By 1990, Michael had held a wide range of fellowships and grants from the NEH, the Society for the Humanities at Cornell, the ACLS, and the Humanities Centers at Wesleyan and Oregon. In 1991, I remember telling him to drive safely as he headed out for another stint, this one at the University of California Institute at Irvine, but there was already a hitchhiker on board. Michael was diagnosed with multiple myeloma that Thanksgiving, a fitting irony for someone who despised traditional holidays.

Given a life expectancy of two years, one would think that Michael would have slowed down. However, his publication rate actually increased during the illness; twenty-five of Michael's fifty articles were published during just those last nine years, as were fourteen reviews, four edited collections, and the monograph on Proust. Even a bone marrow transplant in 1996 did not slow him down, although it carried ideological as well as medical risks. The sister whose marrow was the match was and is a born again Christian; Michael's Marxism somehow survived the transplant, but his allergy to cats, happily, did not.

What did survive everything was his relationship with Modhumita Roy. In Modhumita, Michael met his match in every sense of that phrase. She was the one person who through sheer force of will and love could bring Michael again and again and again back up to speed and, when necessary, face him down. As much as I was in awe of Michael's own resources, I knew that he never would have come as close to his fiftieth birthday as he did without her strength and her attention. So did he.

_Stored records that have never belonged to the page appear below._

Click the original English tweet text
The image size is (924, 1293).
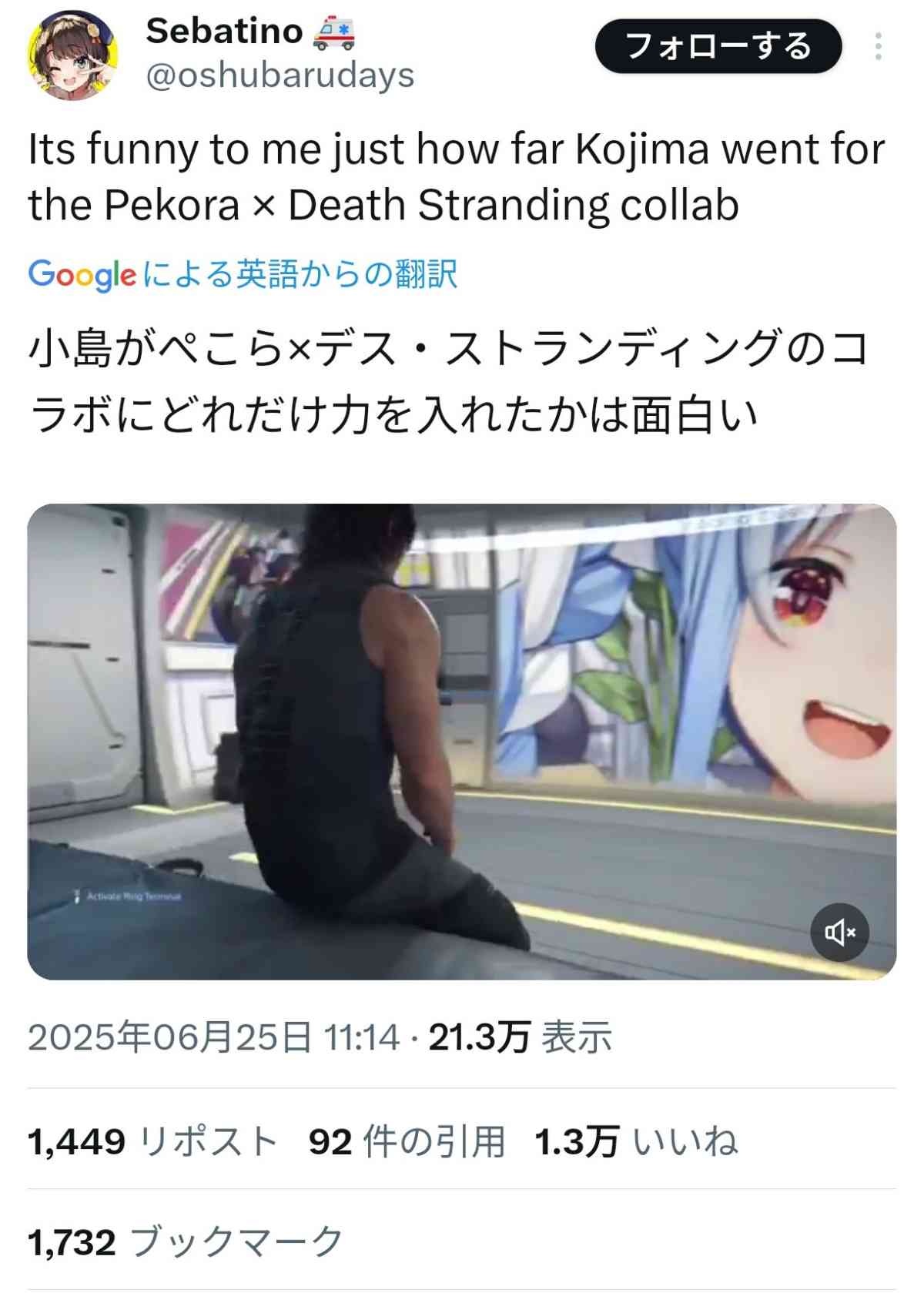point(457,176)
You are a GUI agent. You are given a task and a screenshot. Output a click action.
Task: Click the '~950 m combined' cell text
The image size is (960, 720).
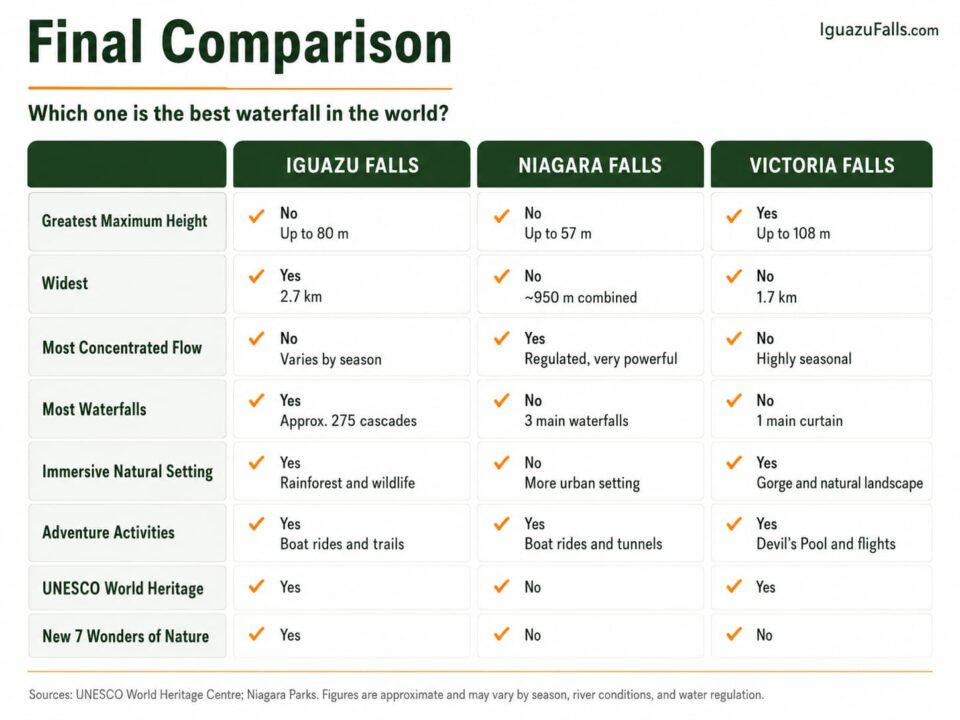point(580,298)
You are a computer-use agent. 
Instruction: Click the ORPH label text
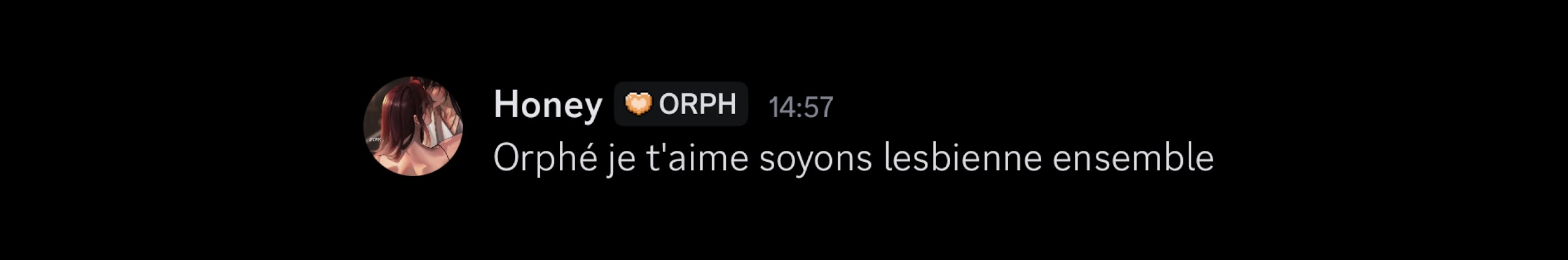[698, 104]
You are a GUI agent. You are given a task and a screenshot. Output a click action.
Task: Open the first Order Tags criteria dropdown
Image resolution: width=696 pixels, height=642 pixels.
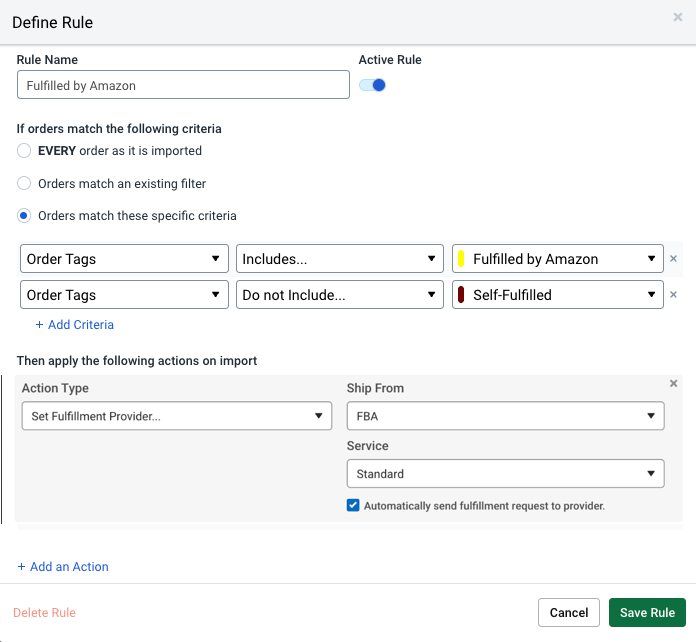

I loved Michael for many things, perhaps most of all for the clarity of his desires. If you've read any of Michael's work, you know what he wanted: an end to what his student called the "embarrassing absence of Truth and Justice"—that, and one other thing. "Presents are not only not required," he wrote in an e-mail announcing his official union with Modhumita, "they are positively discouraged. The gift of your company is all we desire." However briefly, Michael gave that gift to each of us; I've never been in finer company.




Clifford Siskin is the A. C. Bradley Professor of English Literature at the University of Glasgow. Focusing on the history of writing, his major publications include The Historicity of Romantic Discourse (Oxford, 1997) and The Work of Writing: Literature and Social Change in Britain 1700-1830 (Johns Hopkins, 1999).